Георгий покорно поплелся на кухню, чувствуя, что его тело абсолютно пустое, а воля атрофирована. Руки дрожали, кофе норовил просыпаться мимо джезвы, газ не хотел включаться. Ничего, ничего, надо взять себя в руки. Черт! Скоро приезжает Виктор!
— Леночка, а какой сегодня день? — спросил Георгий Федорович и сам содрогнулся от идиотизма этого вопроса. Как это непривычно! Раньше он в принципе не мог не знать, какой сегодня день… каждый день был окрашен для него в свой цвет, наполнен своими делами. Но теперь он пенсионер, да еще и запойный. Фу, мерзость!
— Вторник.
Значит, сын приезжает послезавтра.

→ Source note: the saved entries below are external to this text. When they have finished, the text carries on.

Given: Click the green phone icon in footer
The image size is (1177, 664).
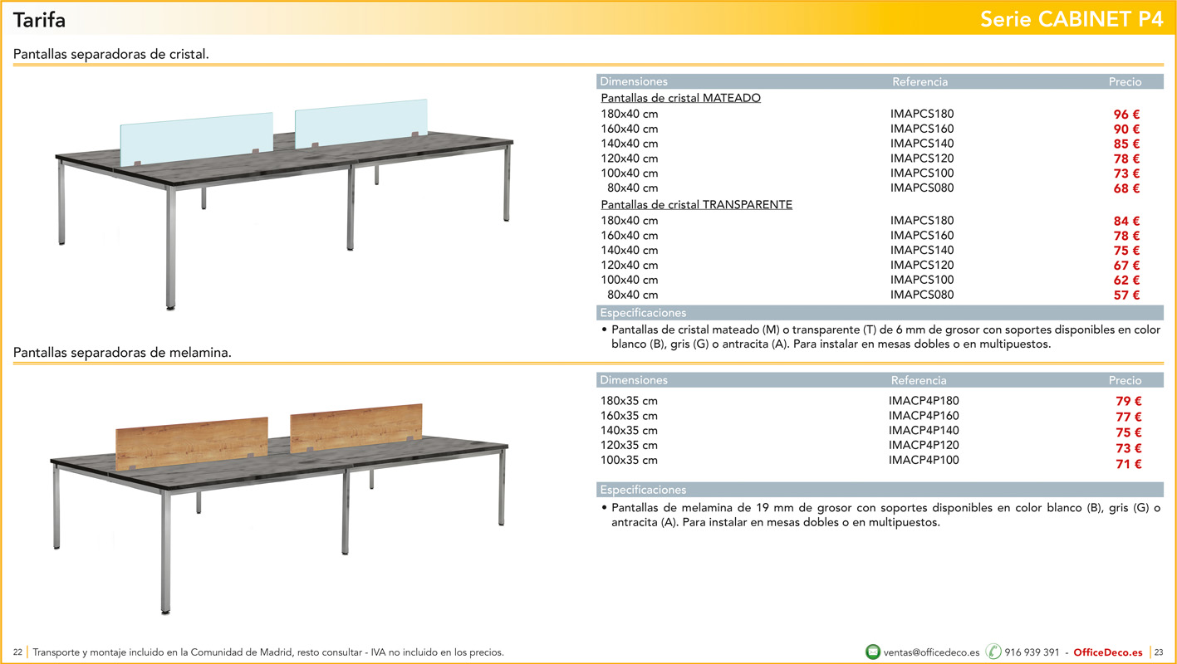Looking at the screenshot, I should tap(993, 652).
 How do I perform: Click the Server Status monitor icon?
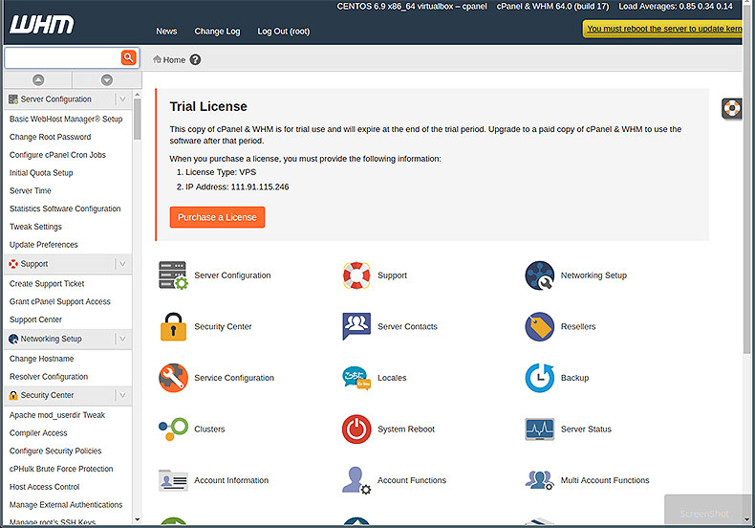pyautogui.click(x=540, y=429)
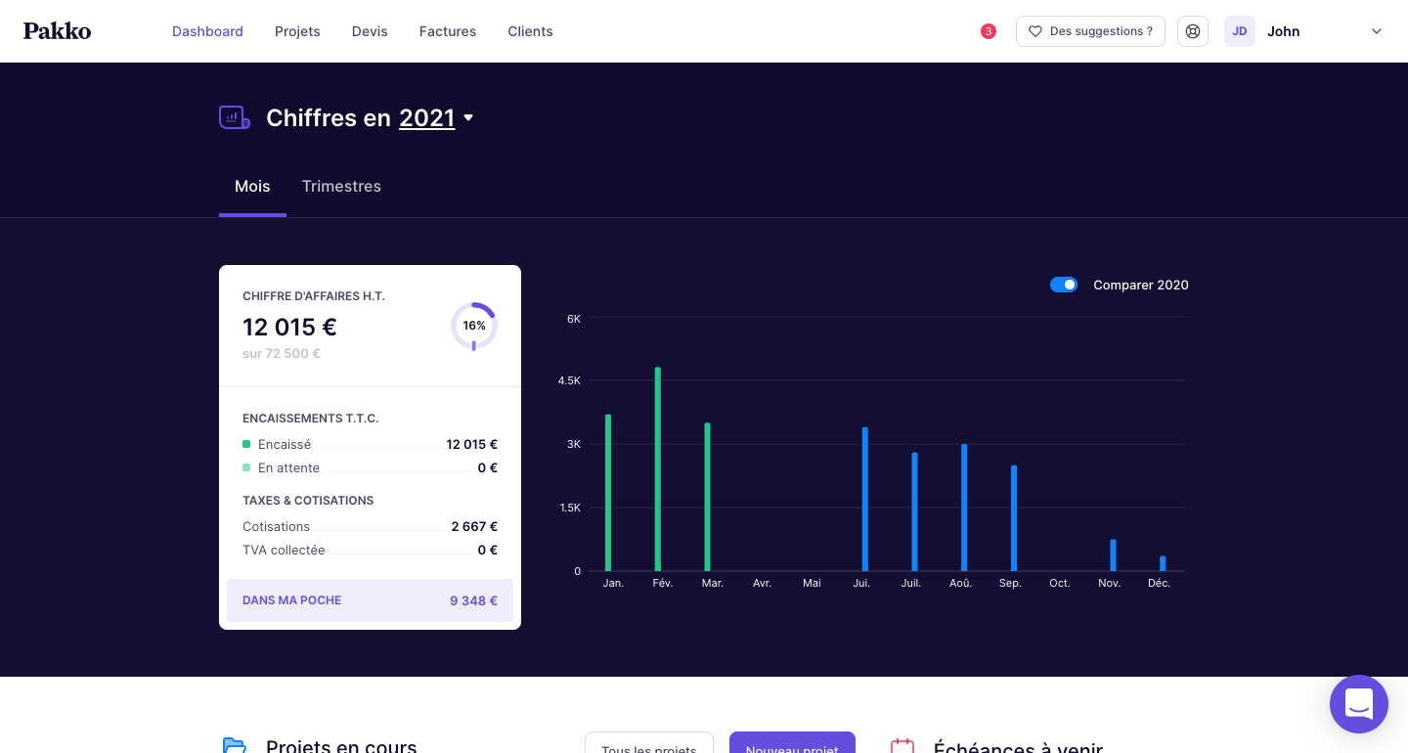Click the Dans ma poche highlighted row
The width and height of the screenshot is (1408, 753).
pyautogui.click(x=370, y=600)
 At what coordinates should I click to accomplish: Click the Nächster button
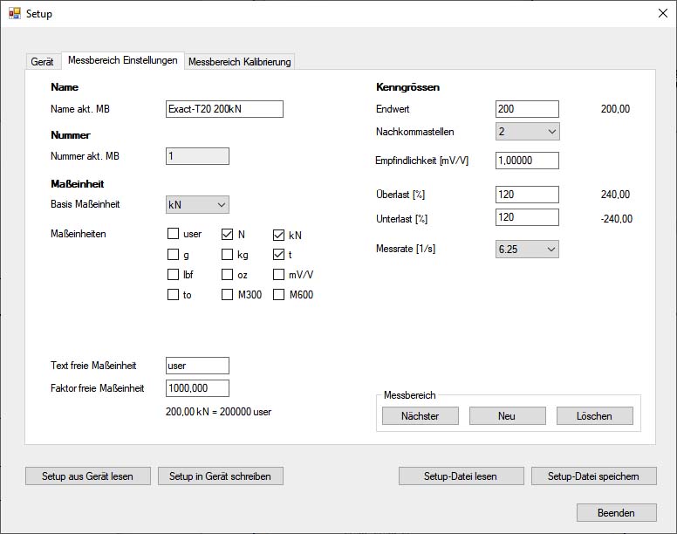(420, 416)
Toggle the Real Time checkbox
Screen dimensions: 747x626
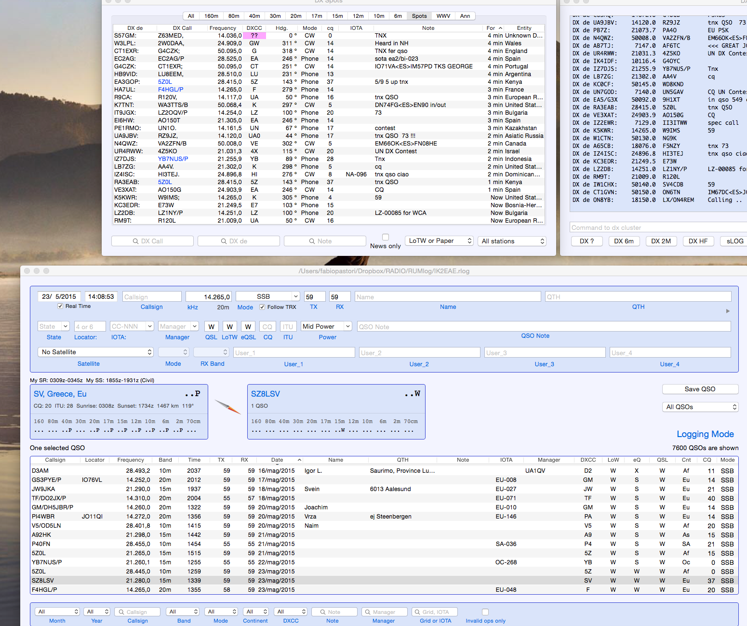(x=60, y=306)
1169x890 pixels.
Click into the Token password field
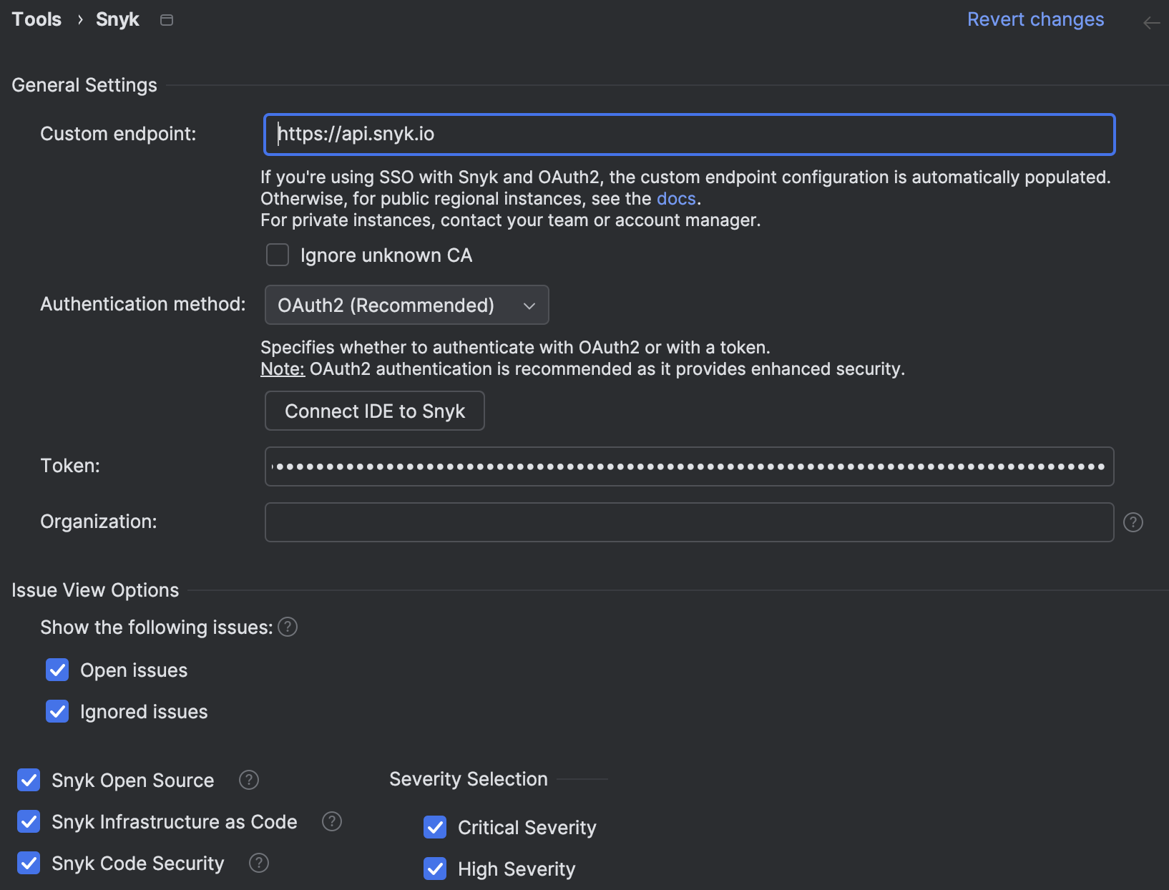pyautogui.click(x=688, y=466)
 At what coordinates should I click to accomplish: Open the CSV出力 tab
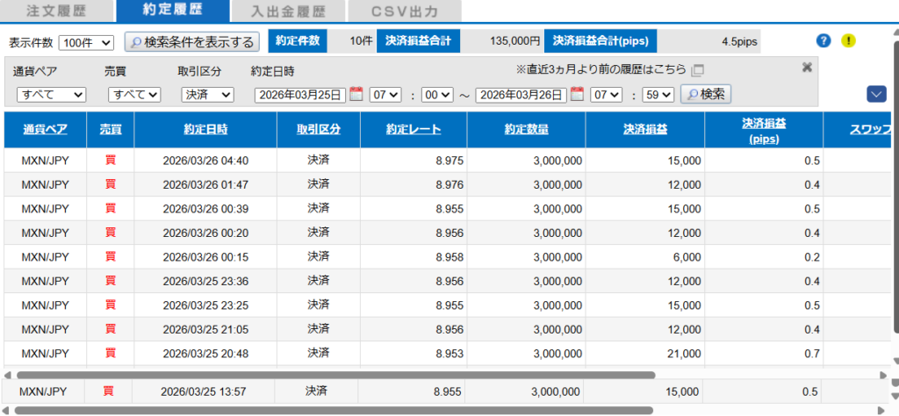[x=404, y=11]
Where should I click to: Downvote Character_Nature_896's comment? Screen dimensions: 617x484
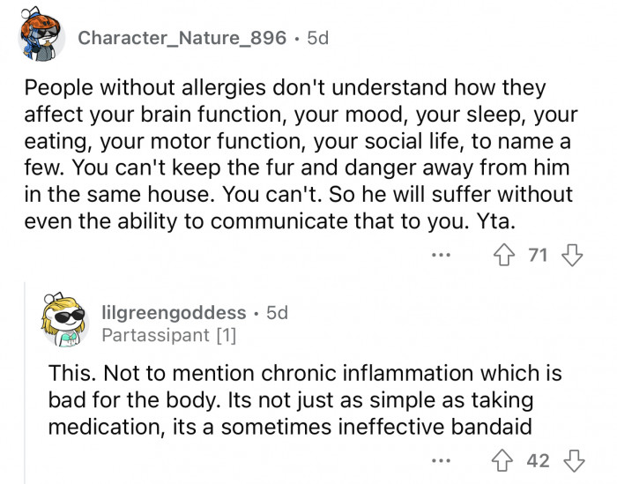(572, 255)
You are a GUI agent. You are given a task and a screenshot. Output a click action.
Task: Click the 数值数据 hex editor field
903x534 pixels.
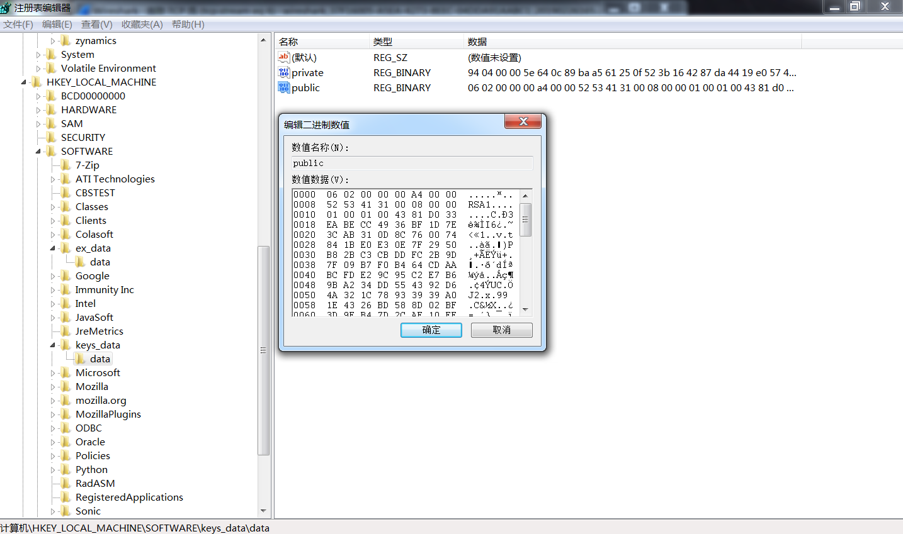point(406,252)
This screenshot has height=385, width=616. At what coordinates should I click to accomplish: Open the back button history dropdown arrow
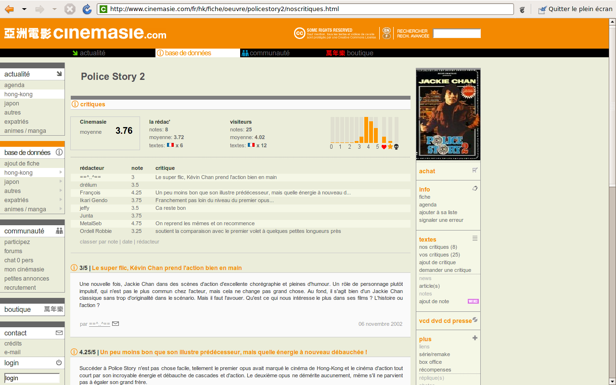[24, 9]
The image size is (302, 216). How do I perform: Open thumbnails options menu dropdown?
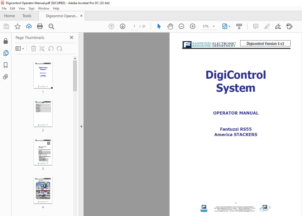tap(20, 48)
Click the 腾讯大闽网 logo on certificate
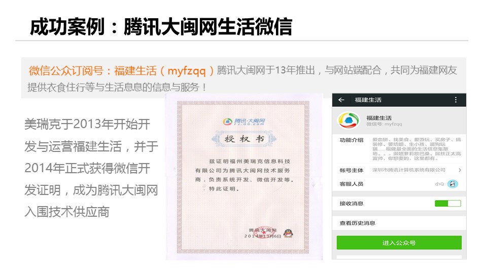487x276 pixels. click(244, 121)
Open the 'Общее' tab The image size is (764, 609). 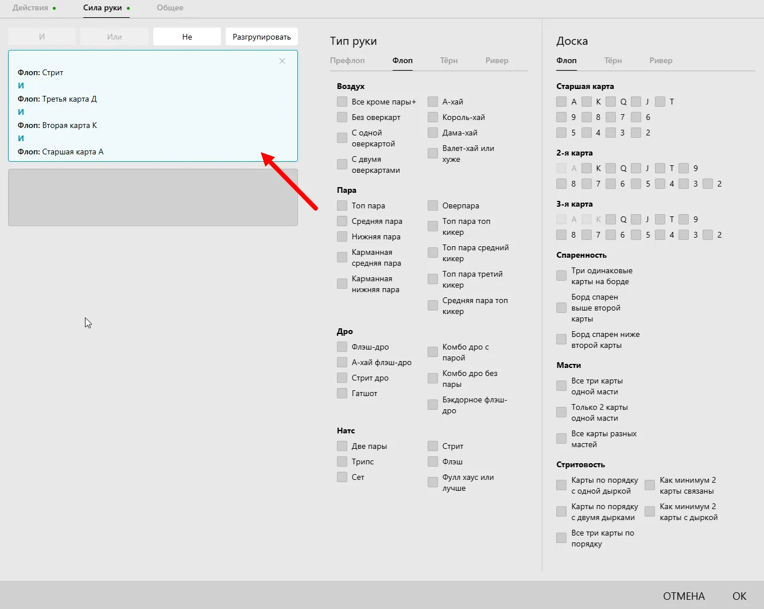[170, 8]
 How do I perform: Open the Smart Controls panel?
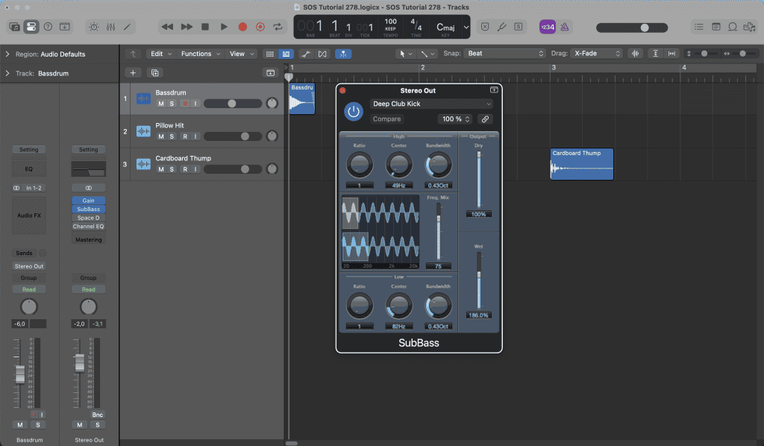93,27
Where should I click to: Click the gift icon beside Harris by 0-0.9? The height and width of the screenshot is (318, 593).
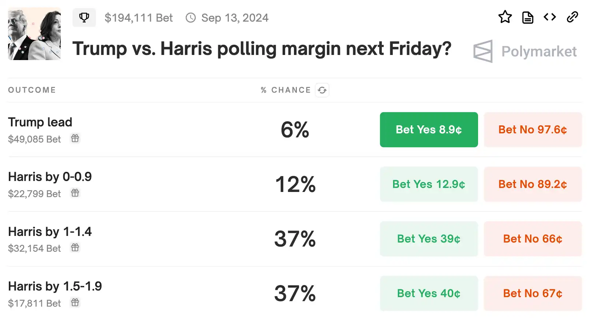[75, 193]
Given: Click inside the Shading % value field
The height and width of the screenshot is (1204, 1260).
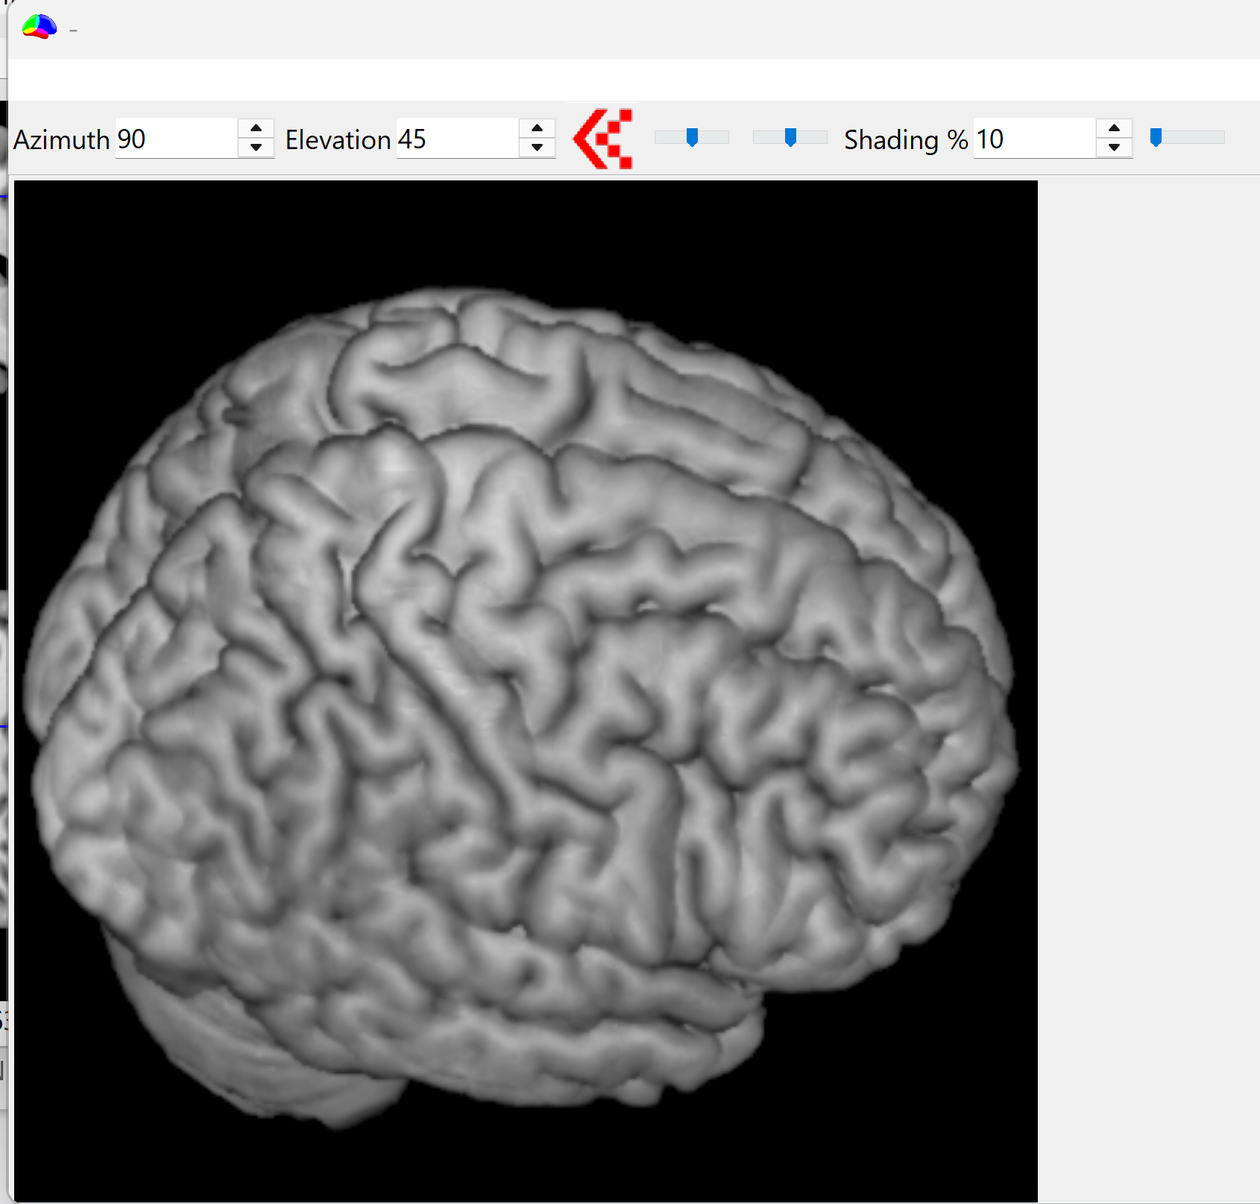Looking at the screenshot, I should (x=1033, y=139).
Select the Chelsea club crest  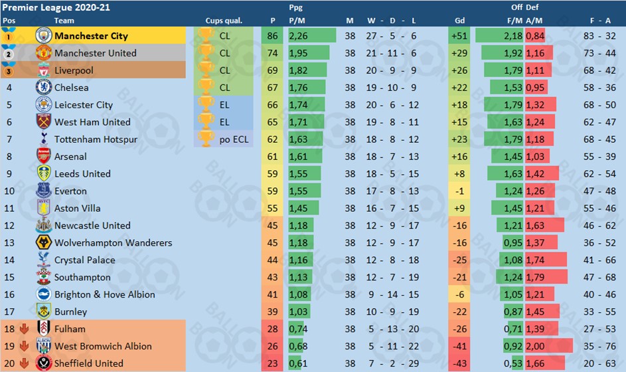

До четверга нужно привести себя в порядок и быть в форме. Он не может позволить себе предстать перед Виктором в таком виде — как знать, быть может, ему самому понадобится поддержка, помощь, все-таки мальчик пережил ранение, контузию. Да тут еще эта несчастная любовь, будь она трижды неладна.
Георгий вдохнул аромат свежесваренного кофе и улыбнулся. Все еще не так ужасно. Подумаешь, с работы уволили — с кем такого не бывало. Что, служба в органах — главное и великое дело всей его жизни? Нет! Ерунда! Он пошел служить, потому что ему представилась такая возможность, ему предложили влиться в ряды чекистов с холодными головами и горячими сердцами. Это было лестное предложение, кому попало его бы не сделали, но сказать, что он пришел в Комитет по зову души? Извините. Работу свою он выполнял честно, считал ее важной и полезной, более того — ему было интересно работать. Потом нельзя скидывать со счетов и известные материальные блага, которые принесла ему служба, и постоянные поездки за границу. Худо-бедно мир повидал.
Да, безусловно, у него выработалось свое отношение и к делу, которое он делал, и к «конторе» вообще. Ему неприятно было, когда о Комитете отзывались озлобленно, с обидой: он знал, что такое отношение во многом заслуженно, знал, что прошлое его ведомства таит страшные страницы. И он был одним из тех, кто боролся за то, чтоб очистить имя их службы от скверны, за то, чтоб их будущее было лучше.